顔は地味めな感じだが実に綺麗であり、髪色は黒で髪型はツインテール。瞳の色は謎に紫色である。
年齢は十五、六歳だろうか?
「……いや、知らないのですが」
僕は自分で今の自分の体に首をかしげる。
死んで、転生した。
それならばまだわかる……女の子になったというのもギリギリ納得しよう。
だが、その転生先が既に成長しきっている体というのは全然わからない。この体が生きてきたであろう十五、六年ぶんの時間は何処に消えたのだ。
ひょ、憑依……?
「な、何かないかな……!?」
自分が着ているポケットを漁ってこの体の主に関する情報の書かれた物がないか僕はが探し始める。
「どういうことやねんっ!」
だが、その行為が齎したのは更なる困惑である。
自分の着ているポーカーのポケットから出てきたのは元々の自分の所有物だけ。
壊れてしまったスマホ。何故か一銭もない空の財布。予備の配信用カメラ。僕が愛用している魔物解体用の短剣が一つ。自分の身分証明書である冒険者カード。
これら五つが全てであった。
もう訳が分からない。
「と、とりあえず……もう、この体は後。
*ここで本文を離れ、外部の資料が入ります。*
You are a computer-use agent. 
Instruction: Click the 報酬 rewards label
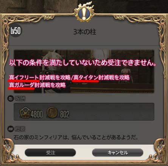coord(20,99)
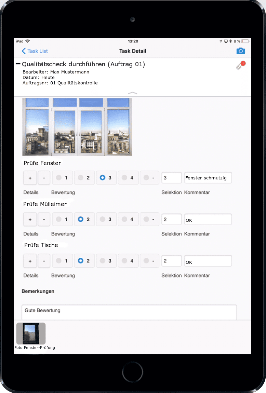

これからのことを考えよう……割と、今の僕ってばヤバいのでは?」
スマホはなく、お金はない。
頼りになれそうな伝手は特にない。
「……あ、あれ?もしかして詰んでいる?」
自分がどうやっていけばいいのか……割と不明な状況である。
まず自分の身分証明書は使えないだろう。
となると、今の僕は己の身分証明書もない天涯孤独の無一文となる。
「……すぅ」
僕は深く息を吸うと共に、ゆっくりと今もしかしたら使えるかもしれない予備のカメラへと手を伸ばす。
このカメラは自動追従してくれるだけではなく、ホログラムでコメントを表示してくれたり出来る多くの機能がついた優れものである。
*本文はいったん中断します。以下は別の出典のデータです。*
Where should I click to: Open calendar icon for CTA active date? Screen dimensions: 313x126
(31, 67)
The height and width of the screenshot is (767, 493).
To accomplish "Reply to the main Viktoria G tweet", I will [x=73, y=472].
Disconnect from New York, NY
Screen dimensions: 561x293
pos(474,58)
そして、このカメラはスマホのように使うことも可能である。
カメラを通じて配信アプリを操作し、新しいアカウントを作って前世のような配信活動をすることも出来る。
「……今の身体なら、ワンチャンあるか?」
空から雨が降り注ぎ、自分の体温を奪っていく中。
僕は本気で配信一つだけで自分の食い扶持を手にすることを考え始めるのだった。